March 13, 2012 @ 6:48 pm | Filed under:

Describe it like this:

“It’s light, sweet, and crisp-crunchy, with just a frill of cabbage flavor for interest, like an apple that put on cabbage’s hat at a party to delight everyone with the effect. “

—the inimitable Mother Bird

    Related Posts


12 Reponses | Comments Feed
  1. Shonda says:

    Hey, I know her! In real life, even! Haha

  2. Melissa H says:

    I grew up in Escondido (near you, no?) and my dad grew kohlrabi every year. We always ate it cooked but just recently I tried it raw and it’s even better. In fact I just got some kohlrabi seeds from my dad over the weekend to try growing it in Northern California. Good luck with it!

  3. Rebeca Lombard says:

    Hi Melissa,

    I saw your books and thought they were lovely! My husband is a children’s music educator and is just releasing his first children’s album about a Hippo called Hugo, who travels around the world meeting other friends from everywhere!

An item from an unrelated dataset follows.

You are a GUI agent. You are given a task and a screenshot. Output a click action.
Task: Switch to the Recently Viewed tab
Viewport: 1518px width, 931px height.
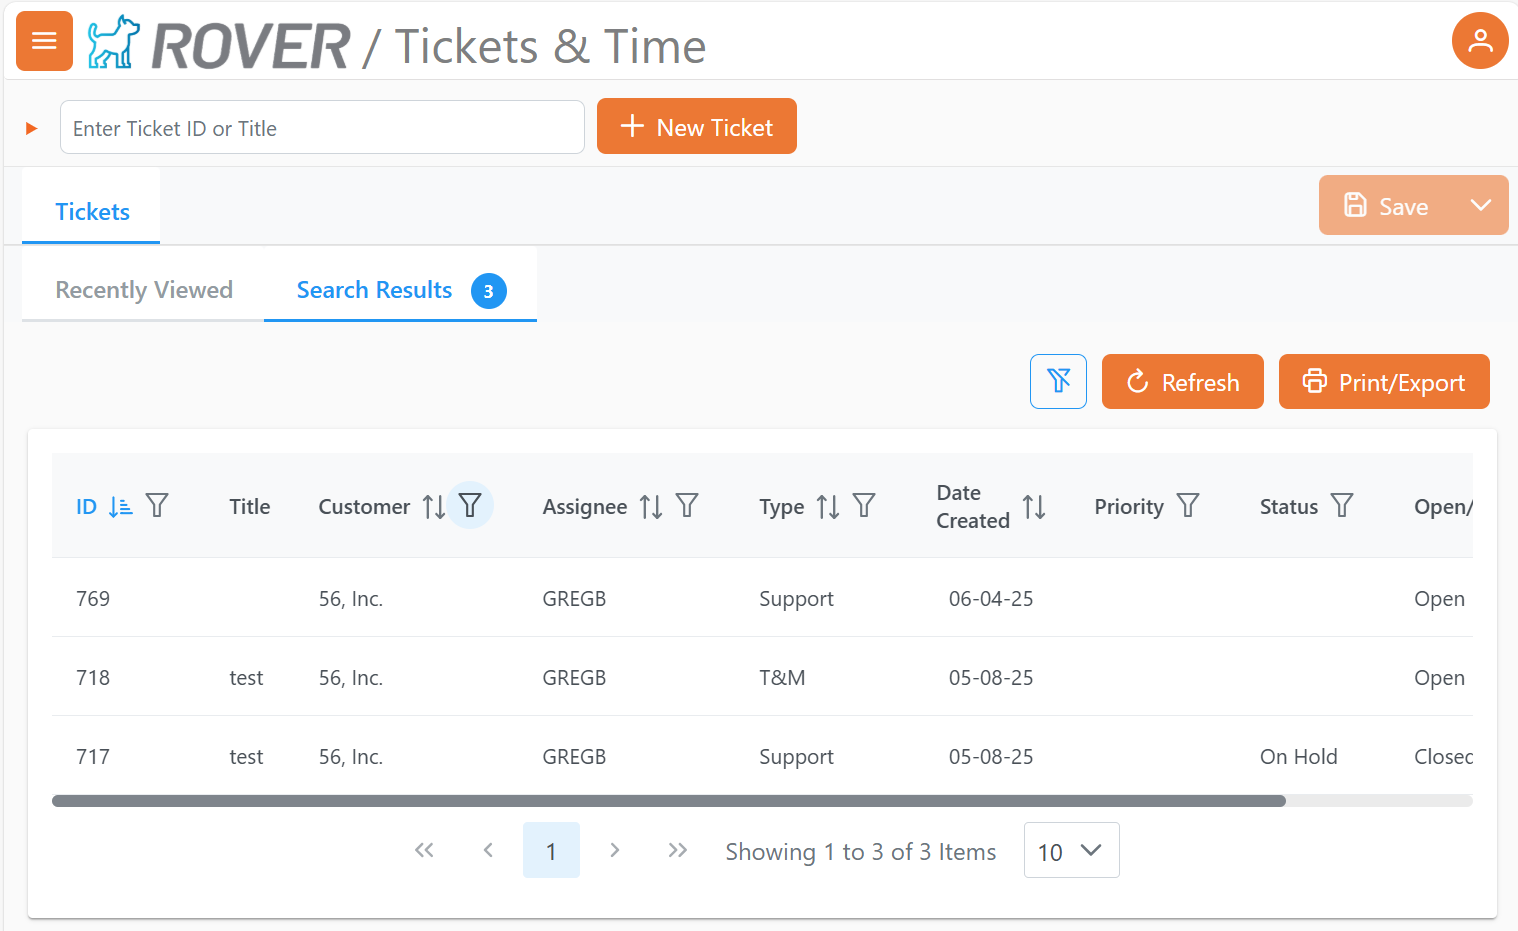143,290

    It’s a fun project that will help kids to learn more about different culture, countries, animals and have lots of fun! Thought you’d like to check it out.

    Have a great day!

  4. tanita says:

    I’ve never eaten it cooked, but oh, I second the partying apple in a cabbage hat. SUCH GOOD STUFF.

  5. Rebecca says:

    My ten-year-old son LOVES kohlrabi (raw). I peel it, slice it into sticks, and shout it out; he’s there in 2 seconds flat — and eats the whole thing. 🙂

  6. Ellie says:

    I grew up in the country and we would eat it raw and fresh from the graden. Rhubarb too. Those were our favorites to just go and pluck when we were playing outside and peckish. (i am now thinking that we must have consumed a certain amount of dirt, too)

  7. tanita says:

    I am embarrasingly enthusiastic about kohlrabi… as evinced here and here and here.

    If you needed any recipes, you’re set. ☺

  8. Erin says:

    Can I second (third, fourth…) something that I said in the first place? Yes! Try kohlrabi! If it doesn’t inspire you to lush metaphors, nothing else can.

    I am, by the way, an avid lurker here, enjoying my moments spent looking in on your happy family while you succeed at so many of the things I do/hope to do/wish I could do/hope we’re succeeding at too. So thanks for giving me that, and how fun to see my name up on your site!

  9. Melissa Wiley says:

    Ahhh, see, this is what I love about blogging. You say “I’m thinking about this” and wake up next morning to recipes. 🙂 Thanks, T.

    Ellie, peas and cherry tomatoes have always been our pick-and-nibble choices. But this year I didn’t plant any peas; not sure why! And now I’ve just up all my space. It’s quite a tiny garden corner and I’ve rather overfilled it. I did plant field peas, mmm.

    Shonda, how fun that you know Mother Bird!

  10. Melissa Wiley says:

    Erin! Your comment came in while I was writing the others! How lovely to see you here! Your blog is one of my favorite daily visits. Your garden pictures are positively inspiring—and your baby trees—and the trails—and the occasional heartmelting note from a child. I’m grinning at your comment; it seems we are a Mutual Inspiration Society. 🙂

  11. Kristen says:

    We are learning all sorts of new vegetable interests as we begin trying to live more sustainably. I recently discovered brussel sprouts are actually good! Who would’ve thought. 🙂

    I just discovered your blog, and we will look forward to checking out your books!

  12. Joanna says:

    Whenever we go to Bavaria, the hotel we stay in serves us a fantastic kohl-rabi soup, very light and creamy and slightly lemony, with a blob of whipped cream floated on top and tender julienne strip of kohlrabi in it.

    Brussel sprouts? I don’t like them but they’re just about edible shredded and stir-fried with ginger.

    Favourite brassica? Cavolo nero shredded and stir fried/steamed briefly with olive oil, garlic and pancetta.